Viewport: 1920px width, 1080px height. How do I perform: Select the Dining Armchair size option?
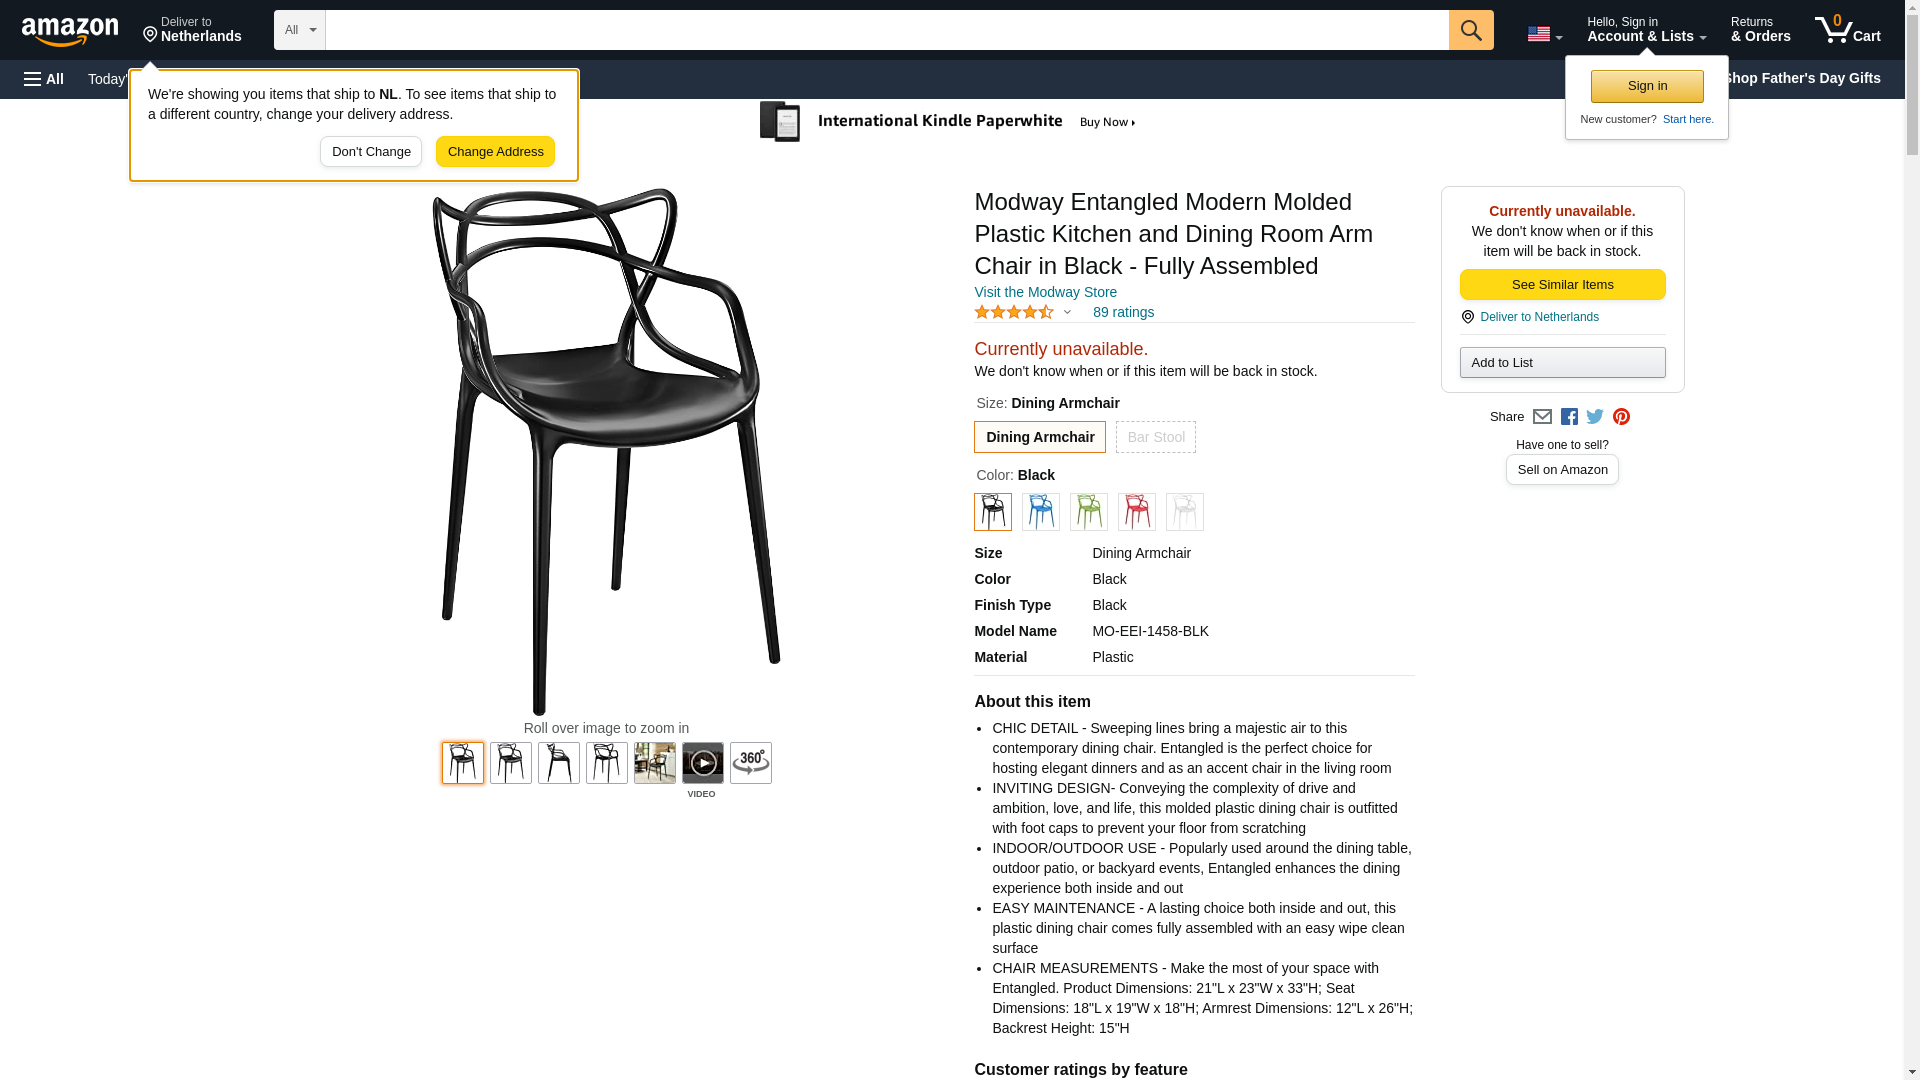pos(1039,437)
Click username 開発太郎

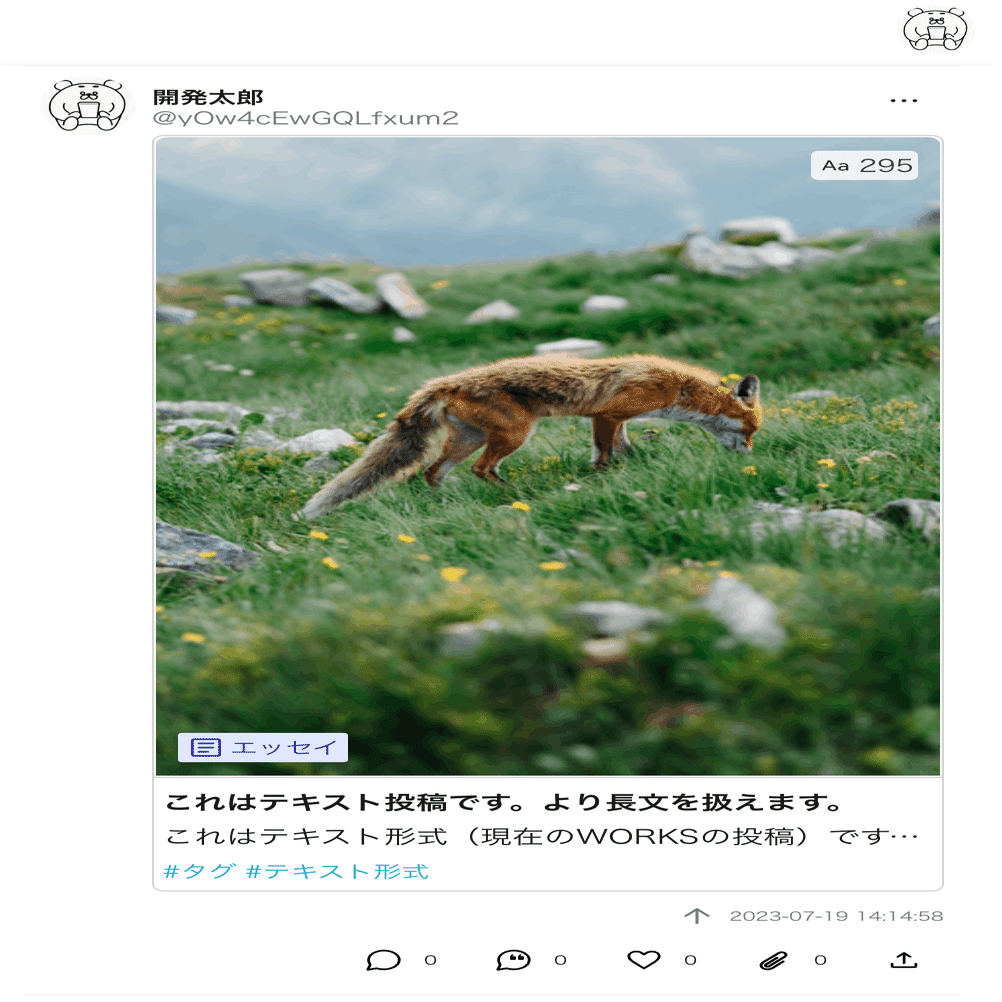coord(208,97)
* * *
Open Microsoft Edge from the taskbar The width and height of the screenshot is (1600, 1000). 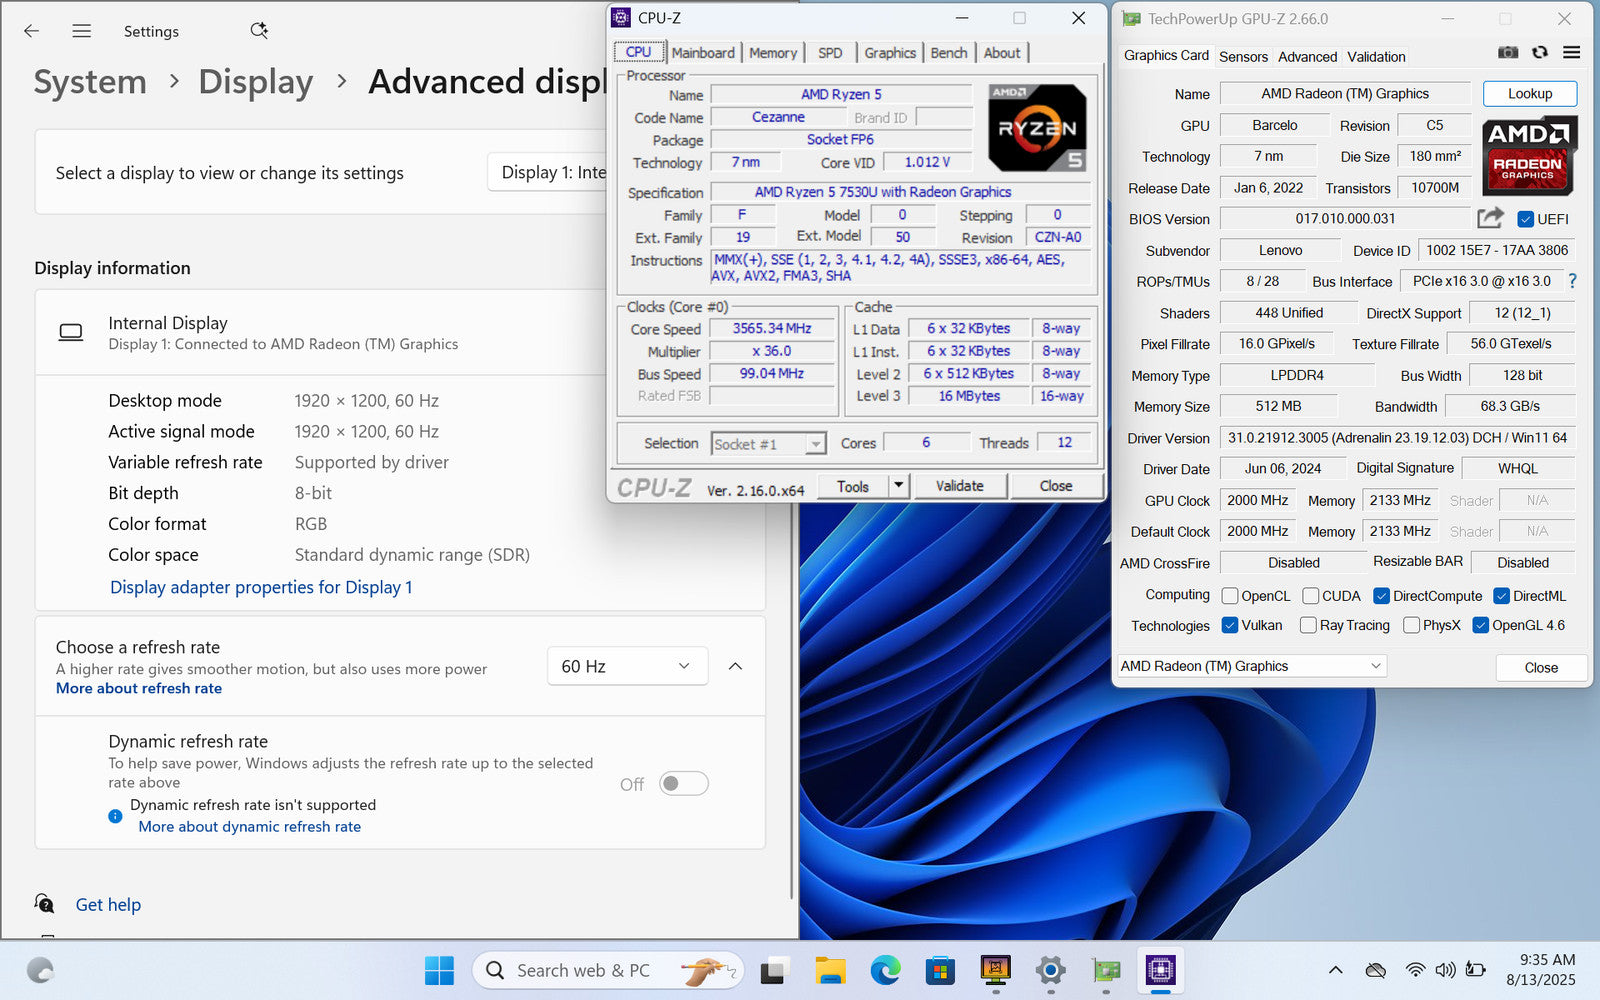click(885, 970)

▸ Problem to work on
Write out the part of the listing above that opens with the line containing "Viewport: 1920px width, 1080px" and closes with the line containing "coord(208,97)", and leave the pictures out of your answer.

▸ Exercise response
Viewport: 1920px width, 1080px height. How do I perform: Select the Dining Armchair size option?
pos(1039,437)
Click username 開発太郎

coord(208,97)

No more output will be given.